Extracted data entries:

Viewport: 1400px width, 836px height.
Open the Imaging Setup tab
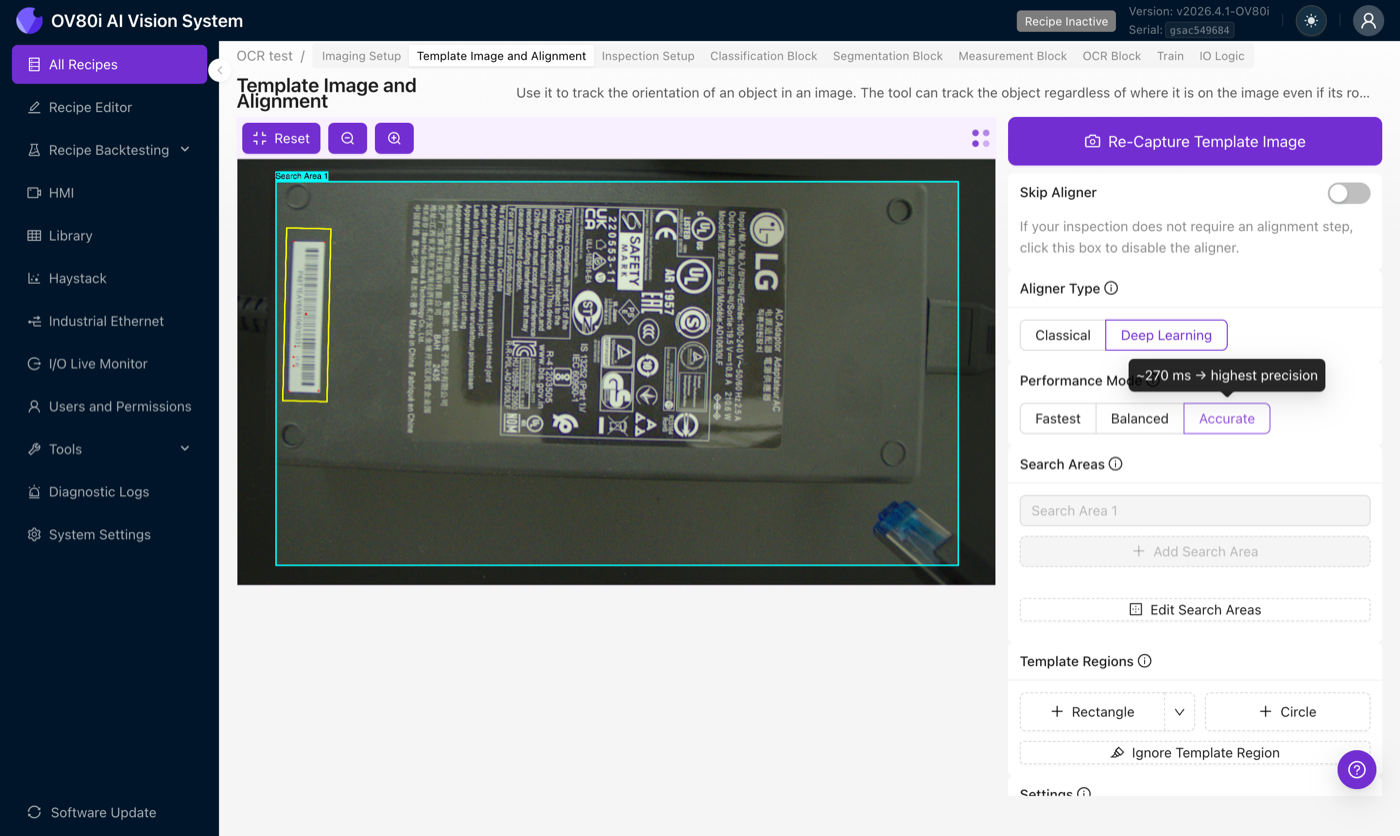coord(361,56)
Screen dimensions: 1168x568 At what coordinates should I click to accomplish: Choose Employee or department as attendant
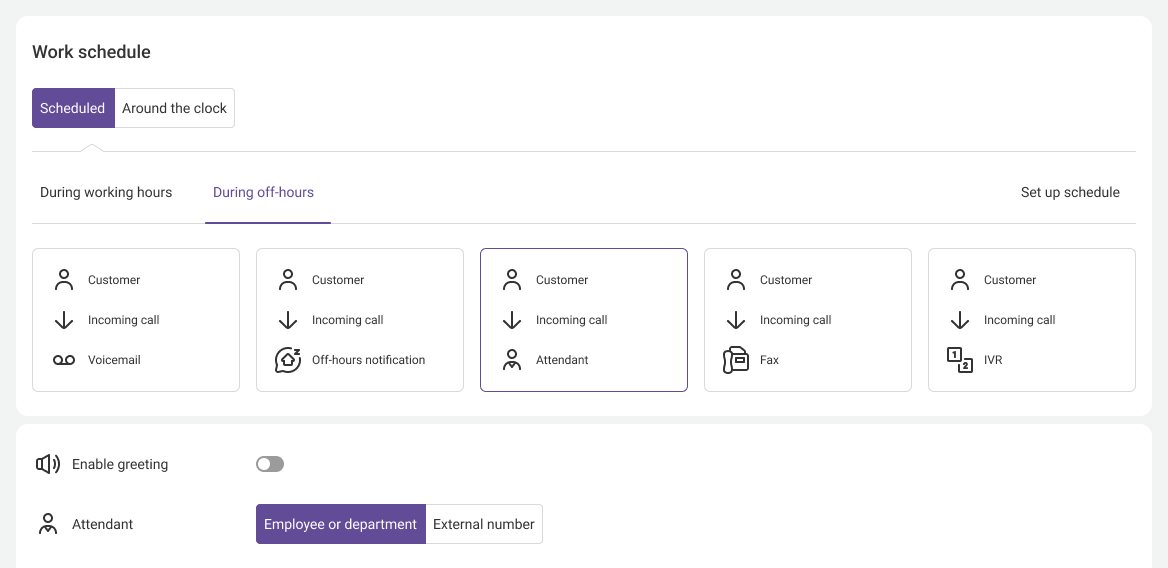[x=340, y=524]
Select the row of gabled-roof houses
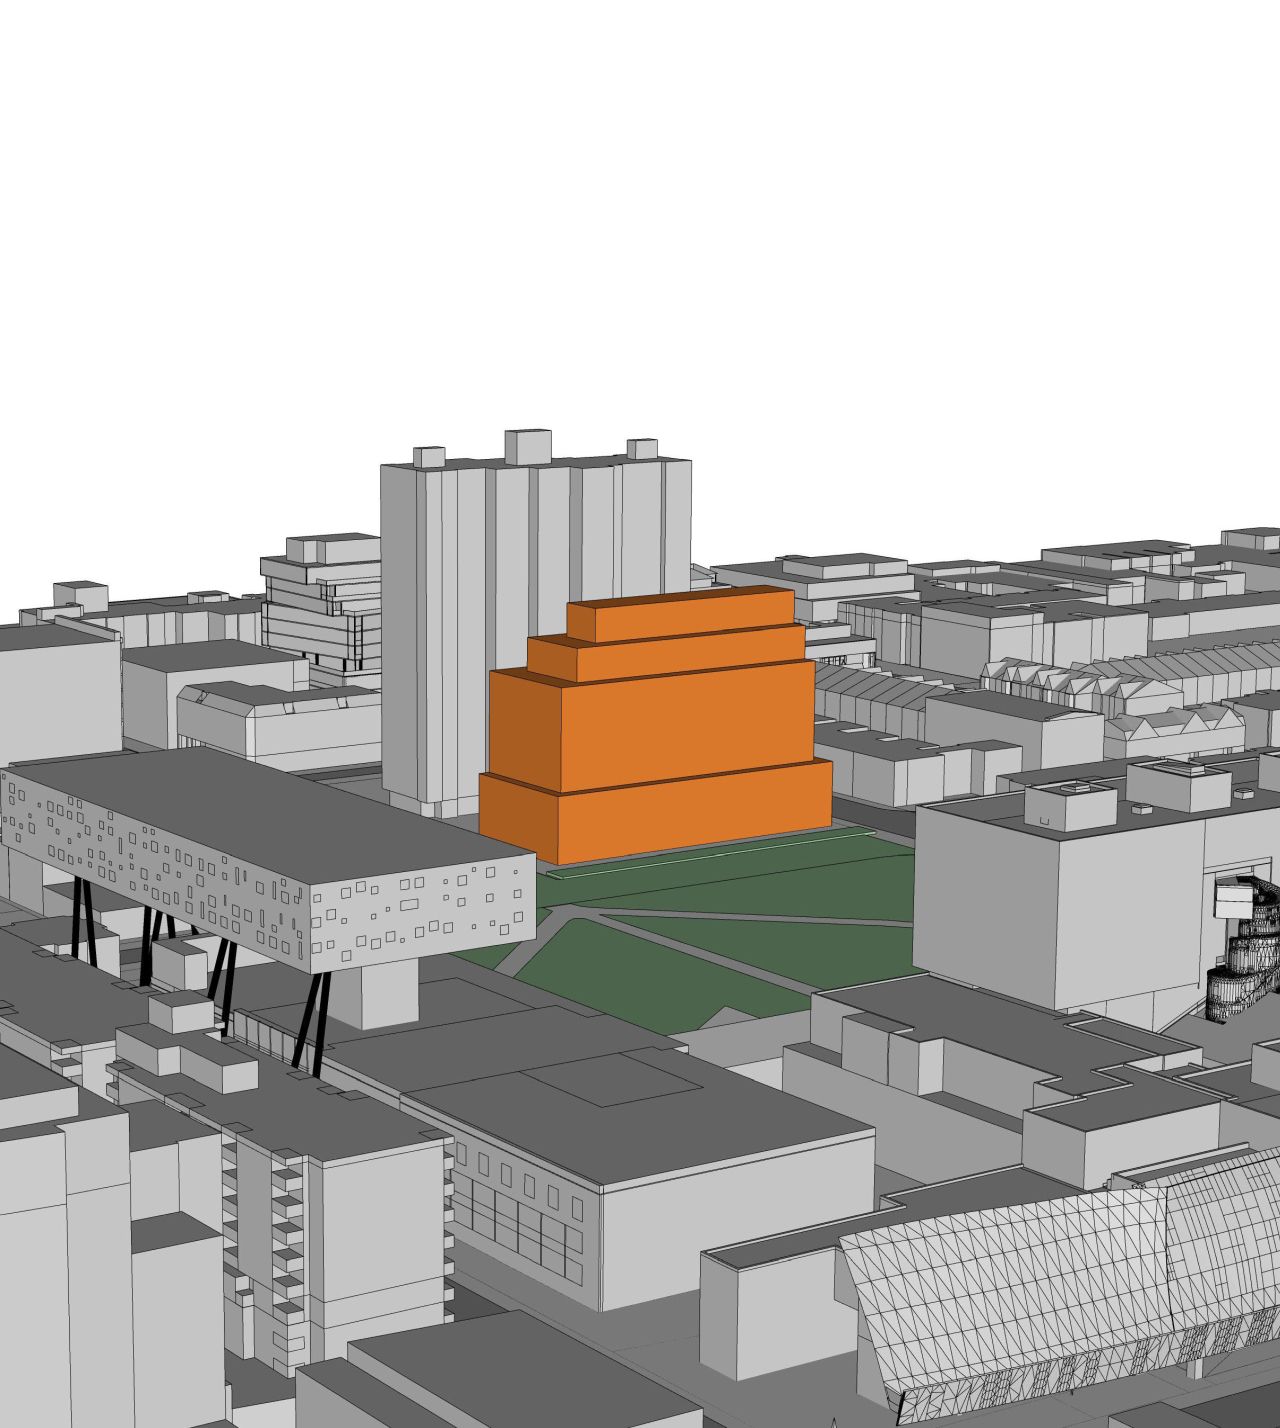1280x1428 pixels. [1100, 678]
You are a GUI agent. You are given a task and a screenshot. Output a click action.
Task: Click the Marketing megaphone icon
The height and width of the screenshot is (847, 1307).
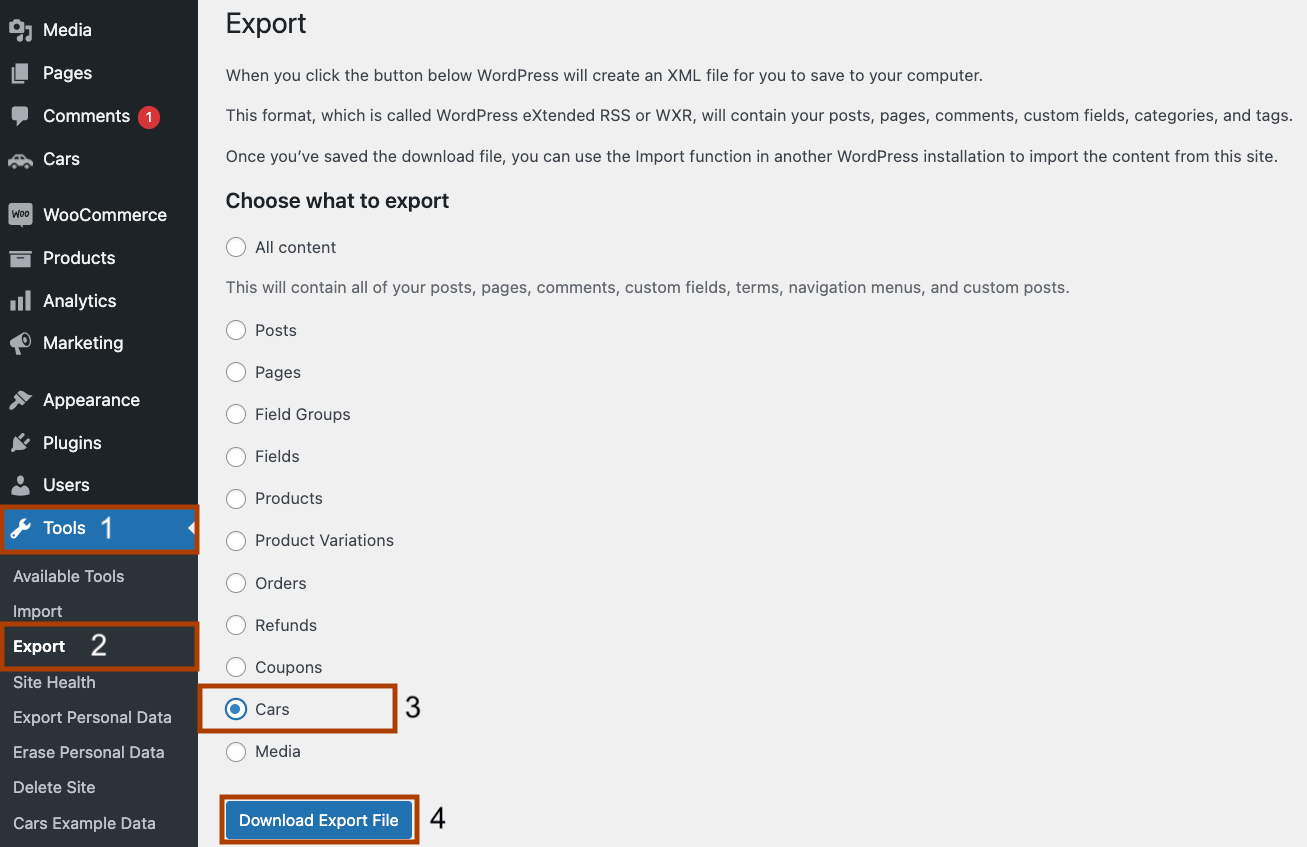tap(21, 343)
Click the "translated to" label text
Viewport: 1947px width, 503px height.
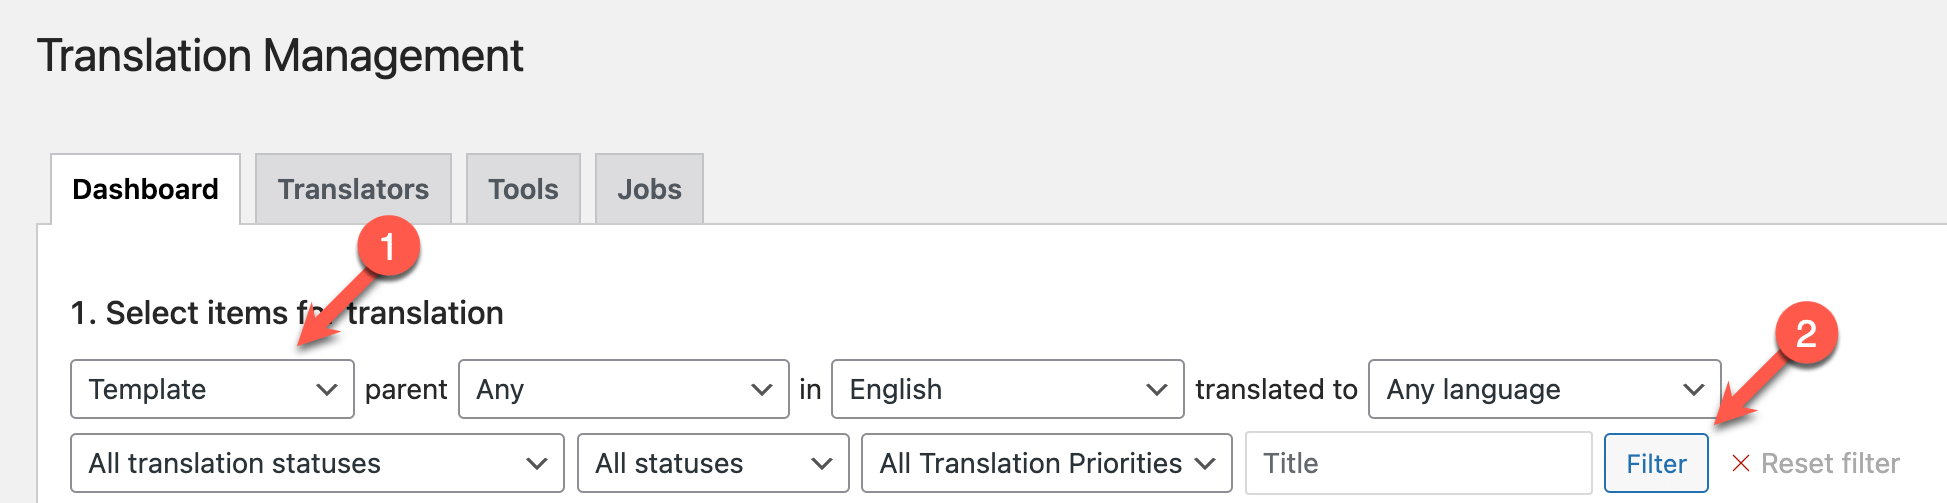(x=1276, y=389)
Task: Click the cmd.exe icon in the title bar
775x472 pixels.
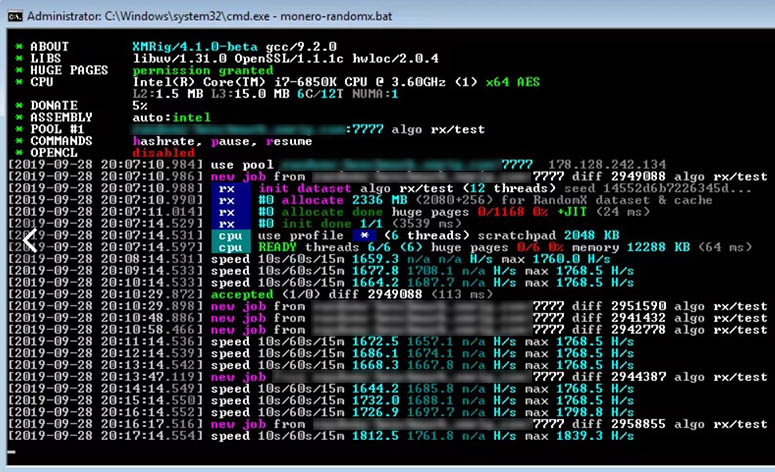Action: click(12, 12)
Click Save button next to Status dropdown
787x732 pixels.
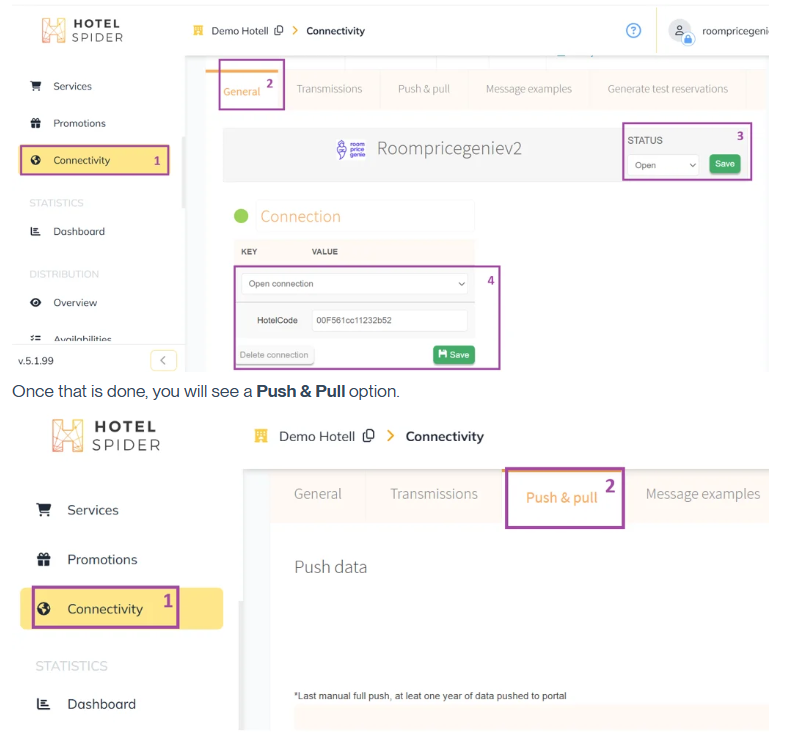[725, 164]
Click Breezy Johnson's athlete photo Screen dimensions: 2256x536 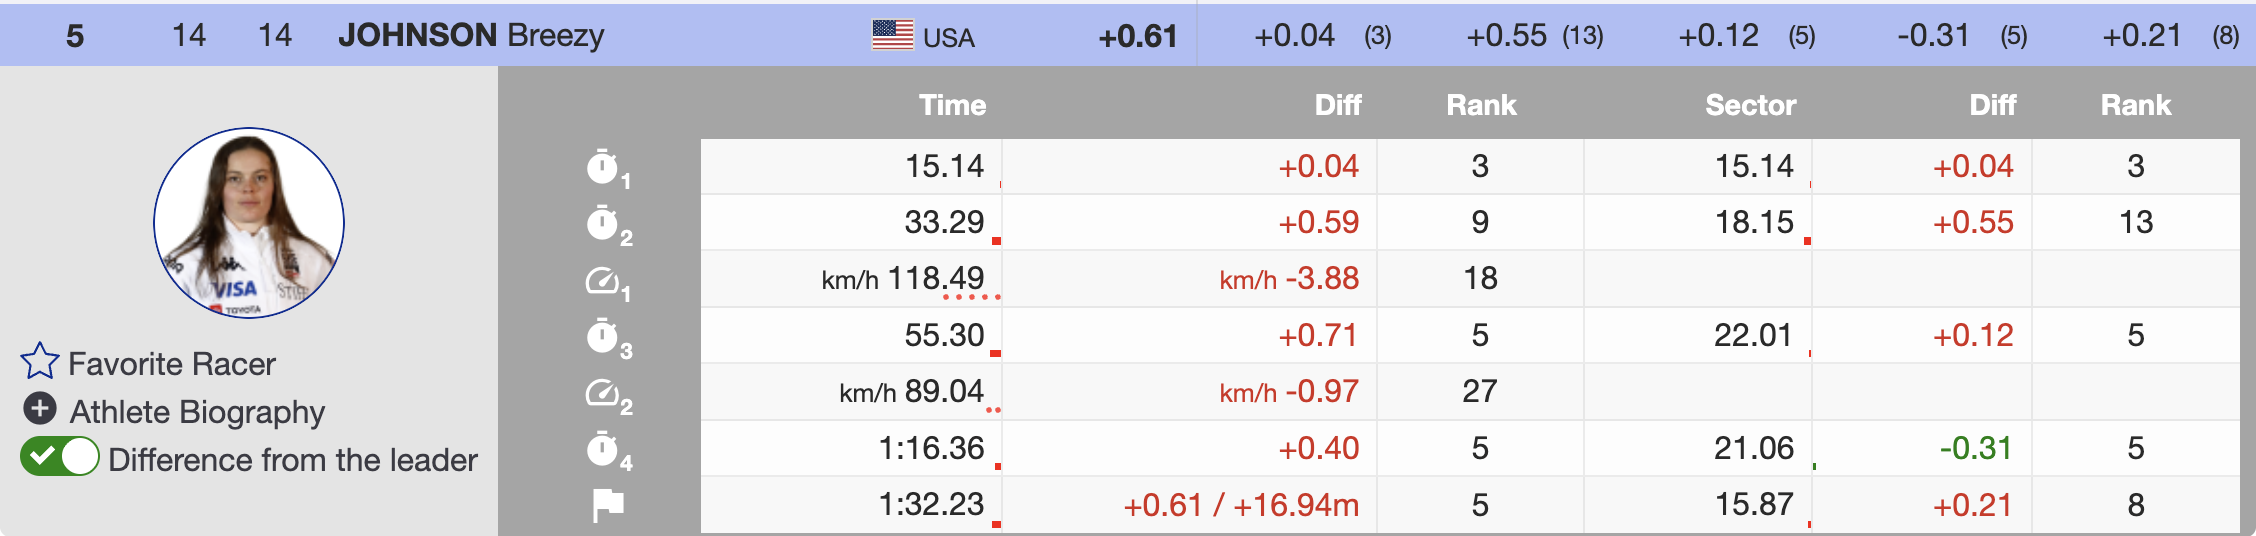[249, 223]
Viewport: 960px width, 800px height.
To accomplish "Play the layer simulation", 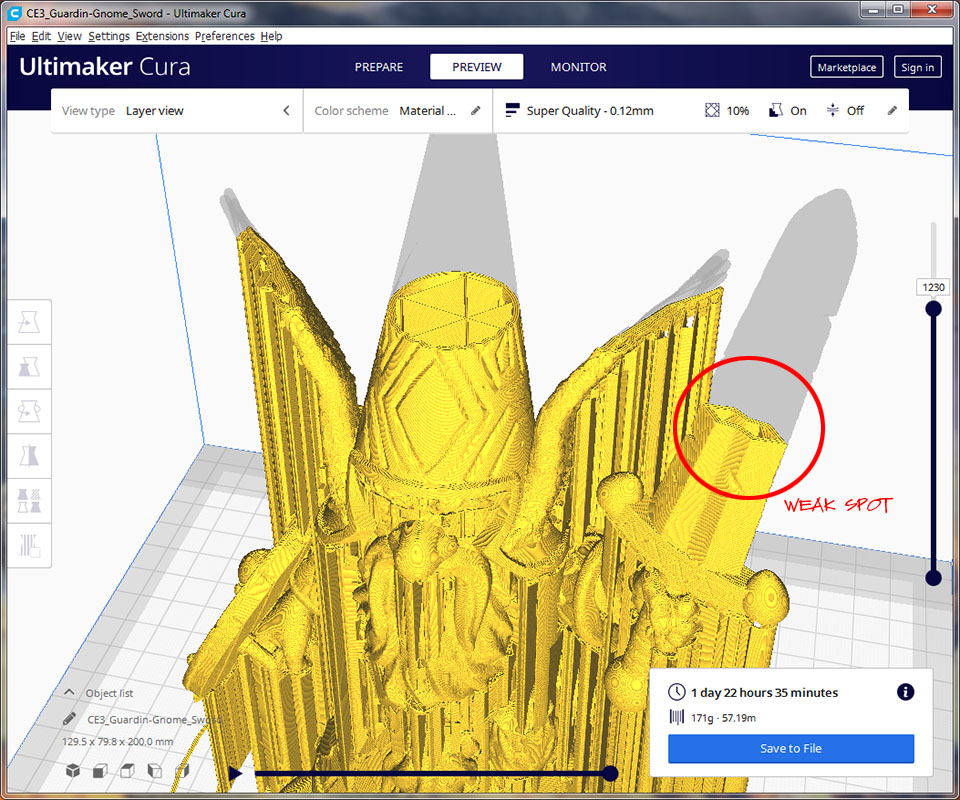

▶ _Aim of the task_:
Report all lines of the data above that include the string "icon".

▶ _Task answer_:
Task: Click the Marketing megaphone icon
Task: Click the cmd.exe icon in the title bar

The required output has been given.